The need for cyber jobs, education, training, cyber security certifications, and municipal upgrades is clearly only going to grow. The Governor and Legislature have recently announced a statewide initiative to invest in cyber education and training, and Western Massachusetts needs to position itself to take advantage of this opportunity. Fortunately, our region is home to some of the best colleges and universities in the country, all with talented faculties and extensive research for the development of our future. Leveraging our higher education institutions and their strengths is a strategic tactic to pipeline talent into local companies within the cyber+ ecosystem.
In addition to exploring new businesses in untapped sectors, the Western Massachusetts Economic Development Council (EDC) has deepened its commitment to growing the economy of the region for every resident. Over the last several months, through the leadership of the EDC, some of the region’s largest businesses have met to discuss how they can leverage their own institutional and operational resources to address problems caused by historic segregation and disinvestment in low-income communities and to grow the regional economy.

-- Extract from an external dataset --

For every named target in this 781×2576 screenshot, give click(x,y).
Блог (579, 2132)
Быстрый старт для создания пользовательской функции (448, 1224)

As a result, Baystate Health, Big Y, the city of Springfield, the city of Holyoke, United Personnel, University of Massachusetts Amherst, Springfield College, Holyoke Community College, Comcast and Bay Path University have formed the Western Massachusetts Anchor Collaborative. An “anchor” strategy is one where institutions commit to serving as place-based economic engines by using their institutional purchasing, hiring, and investing in intentional, locally focused ways.
The goal is to mutually benefit the long-term well-being of both businesses and the communities they operate in. This five-plus-year plan is a deliberate effort to develop an equitable and accessible system for diverse suppliers and small businesses to thrive.
None of the abovementioned work will be simple or easy. It will involve systematic changes, unlearning former processes so we can relearn and re-strategize how businesses hire, procure, and grow. There will be a true focus on the barriers that prevent individuals from entering or advancing in the workforce, as well as businesses from starting or scaling in our communities. It then requires intentional work to overcome these barriers.
The EDC is committed to this work because while it does help improve the quality of life for the communities we serve, it also is a good business strategy, a solid and equitable growth strategy, that only further supports the overall growth of our region in the present and our future.